Common CYP2D6 inhibitors include certain antidepressants (fluoxetine and paroxetine are strong inhibitors), the heart medication quinidine, and some antifungal drugs. If you’re on any of these, Vyvanse typically needs to be started at a lower dose.

Seizure Medications

Vyvanse may lower the seizure threshold, meaning it can make seizures more likely in people who are already at risk. This includes anyone with a history of seizures or abnormal brain wave patterns. If you take anti-seizure medications like phenobarbital, phenytoin, or ethosuximide, Vyvanse can delay how quickly your body absorbs those drugs, potentially altering their effectiveness in unpredictable ways.
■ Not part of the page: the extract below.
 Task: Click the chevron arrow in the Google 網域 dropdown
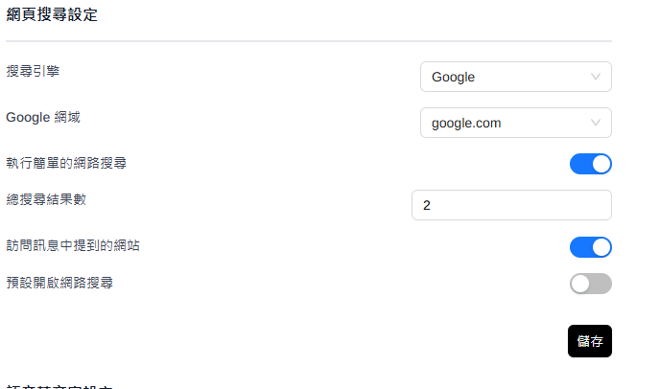pos(596,123)
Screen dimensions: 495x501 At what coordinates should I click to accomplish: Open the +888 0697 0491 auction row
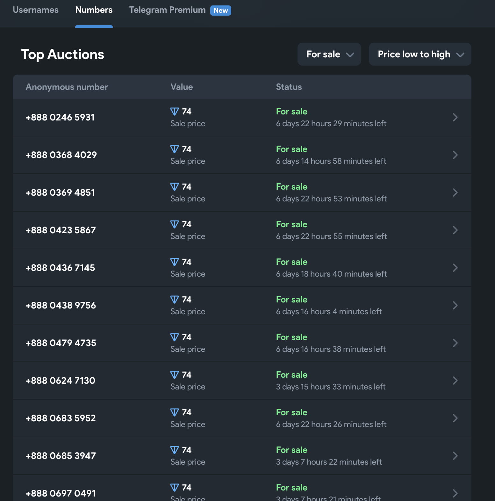pyautogui.click(x=61, y=493)
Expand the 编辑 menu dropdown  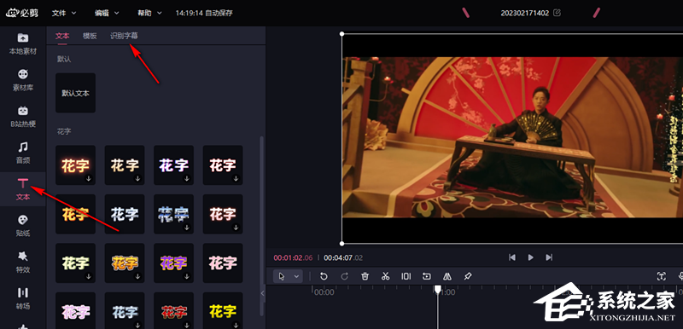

Antacids and Alkalizing Agents

This one catches many people off guard. Substances that make your urine or stomach contents more alkaline (less acidic) cause your body to hold onto amphetamines longer, boosting their concentration in your blood. This effectively makes your dose stronger than intended.

Common alkalizing agents include sodium bicarbonate (baking soda, found in some antacids), the diuretic acetazolamide, and certain thiazide diuretics. If you regularly take antacids that contain sodium bicarbonate, you may be inadvertently amplifying Vyvanse’s effects, including the side effects like rapid heartbeat, jitteriness, and insomnia.

Vitamin C, Fruit Juice, and Acidifying Agents

The flip side of the alkalizing problem: acidic substances speed up how quickly your kidneys flush out amphetamines, reducing how well Vyvanse works. Vitamin C (ascorbic acid), fruit juices, and medications that acidify urine like ammonium chloride all fall into this category.

This doesn’t mean you need to avoid orange juice entirely, but timing matters. Taking a large dose of vitamin C or drinking a lot of citrus juice around the same time as Vyvanse can noticeably blunt its effectiveness. If you feel like your medication isn’t working as well some days, your diet that morning could be a factor.

Alcohol

Alcohol isn’t a medication, but it’s the substance most commonly combined with Vyvanse in everyday life. The stimulant effects of Vyvanse mask the sedative cues that normally tell your brain you’ve had enough to drink. You feel less drunk than you actually are, which means you keep drinking past the point where your body would usually tell you to stop. The alcohol is still doing full damage to your body, you just can’t feel it. This creates a real risk of alcohol poisoning, impaired judgment, and dangerous behavior without the usual warning signs.

Pain Medications

Certain opioid pain medications interact with Vyvanse. Meperidine (Demerol) is specifically flagged because amphetamines strengthen its pain-relieving effects in ways that can be unpredictable. Tramadol and fentanyl carry serotonin syndrome risk when combined with Vyvanse, as noted above. If you need pain management while taking Vyvanse, your prescriber needs to know about both medications.

Keeping Track of Interactions

The sheer number of interactions can feel overwhelming, but a few practical principles help. Any drug that boosts serotonin is a potential concern. Anything that changes your urine’s acidity or alkalinity can change how long Vyvanse stays active. And any medication that affects heart rate or blood pressure will compound Vyvanse’s cardiovascular effects. Keeping a complete medication list, including supplements like St. John’s Wort and tryptophan, and sharing it every time you get a new prescription is the simplest way to stay ahead of dangerous combinations.